I am going to seriously pursue my options to contact the appropriate people regarding the abuse cases I mentioned particularly the python guy. The idiot posted the evidence for his neglect and abuse right online. I hope he gets in serious legal trouble. But in my state I've rarely seen abuse on dogs, not to mention reptiles, go anywhere in court.

Is it a good idea to buy from a private seller granted the reptile passes all visual checks of proper health? I'm not too keen on pet shops around here, the staff generally have the knowledge of a Wal-mart greeter and they will just lie to make a sale.


----------



## SilverSteno (Feb 12, 2006)

Benjamindavid said:


> Uggh... You guys are right. Im being a little naive, I knew all this and for some reason still got my self all worked up. I just figured since I know a specialist that treats reptiles I had a head start, I'm sure she would help with check ups but if it's serious then I literally can't do anything.
> All I saw was abused pets and me having some space and lots of gear maybe I could make a small difference, but I really didn't think it through till I read my own posts. It's amazing when you get all worked up you loose all critical thinking skills.
> 
> I am going to seriously pursue my options to contact the appropriate people regarding the abuse cases I mentioned particularly the python guy. The idiot posted the evidence for his neglect and abuse right online. I hope he gets in serious legal trouble. But in my state I've rarely seen abuse on dogs, not to mention reptiles, go anywhere in court.
> ...


If you can find a good private seller then that is probably the best option.


----------



## Ophexis (Feb 19, 2010)

Yes, a reputable breeder is always a good choice. You know where the baby's come from, how old it is, its general health, and its parentage. It's like buying a dog from a KC registered breeder - miles better than a backyard breeder who may or may not have bred indiscriminately.
Of course it's up to you to decide where you'd like to buy an animal - but as you've said, make sure it's healthy! :2thumb:


----------



## Benjamindavid (Jan 5, 2011)

I agree private breeders are preferable to pet shops but I was more referring to Mr. John Doe that has taken very good care of his pet but has to sell due to circumstance. 

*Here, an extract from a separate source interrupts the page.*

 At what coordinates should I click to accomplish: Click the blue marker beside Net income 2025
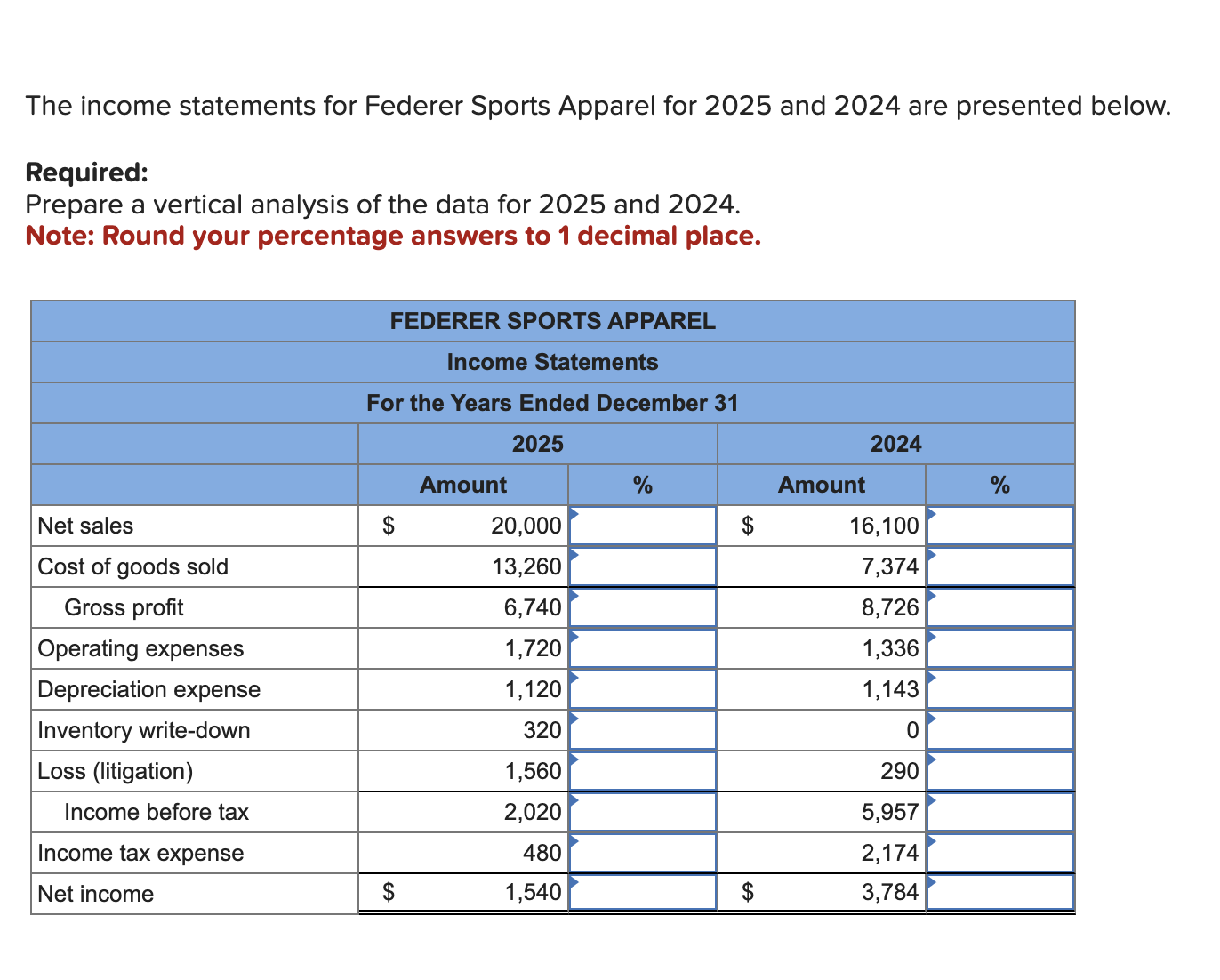point(574,884)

I would like a baby but it's not necessary. Think of it like buying the adult cat that no one wants because kittens are just to adorable. 
Or is it a bad idea to buy an adult python since it will be my first?


----------



## SilverSteno (Feb 12, 2006)

Benjamindavid said:


> I agree private breeders are preferable to pet shops but I was more referring to Mr. John Doe that has taken very good care of his pet but has to sell due to circumstance.
> 
> I would like a baby but it's not necessary. Think of it like buying the adult cat that no one wants because kittens are just to adorable.
> Or is it a bad idea to buy an adult python since it will be my first?

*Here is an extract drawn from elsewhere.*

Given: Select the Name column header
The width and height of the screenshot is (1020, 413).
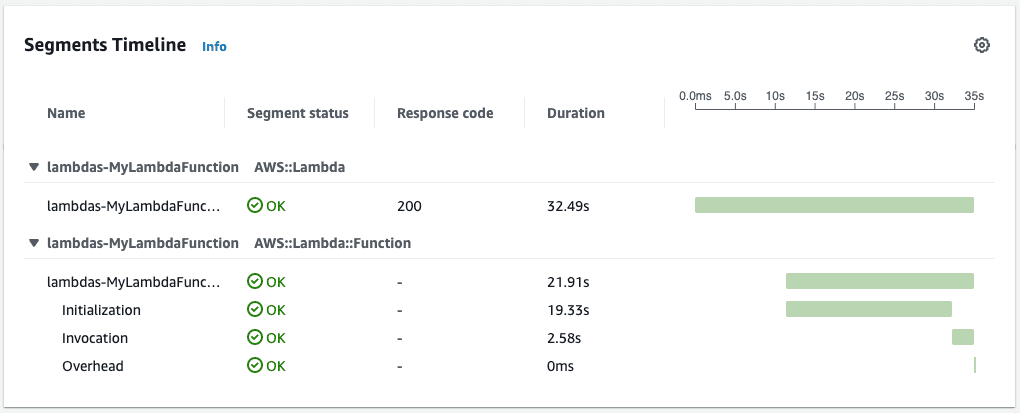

I don't think that will be a problem, many people here buy they first reptiles in that way.


----------



## Ophexis (Feb 19, 2010)

Benjamindavid said:


> I agree private breeders are preferable to pet shops but I was more referring to Mr. John Doe that has taken very good care of his pet but has to sell due to circumstance.
> 
> I would like a baby but it's not necessary. Think of it like buying the adult cat that no one wants because kittens are just to adorable.
> Or is it a bad idea to buy an adult python since it will be my first?


It's not a bad idea at all, if anything an adult is better in my opinion as they are likely already established and are much more forgiving than babies. I started with a sub-adult African fat tailed gecko and felt much more comfortable as I knew she'd already been eating before I got her. When I got my baby crestie I've found myself worrying about every little thing since he's so small and still very delicate!
And as long as you can assess the conditions and there is a genuine reason for sale I see no reason why you shouldn't be buying from a private seller.


----------



## courseithurts (Dec 29, 2010)

if you were going to do it on a bit of a bigger scale you could mayb look into funding and fund raiseing for it however i dont know where you stand to much about it like if you have to have a bussiness plan etc so to speak


----------



## Podarcis (Mar 1, 2010)

I applaud your intention, but you can get into a sticky situation with rescuing animals - a bit like someone wading out to help someone stuck in quicksand who then needs rescuing himself! About 60% of my collection, which is now quite extenisve, is formed of rehomed/rescued animals. I have not passed them on for various reasons but, be warned, it can get VERY expensive. For example, I recently spent the best part of £200 in treating a _Boa constrictor_ with a resiratory infection. Then there is the time and energy needed, not to mention organisation. I have never advertised or anything, just people know me and pass stuff on. There is a saying "Save a life and you save the world entire". As forum colleagues have suggested, maybe do it one snake/lizard/frog/chelonian at a time. Best of luck in your endeavours.


----------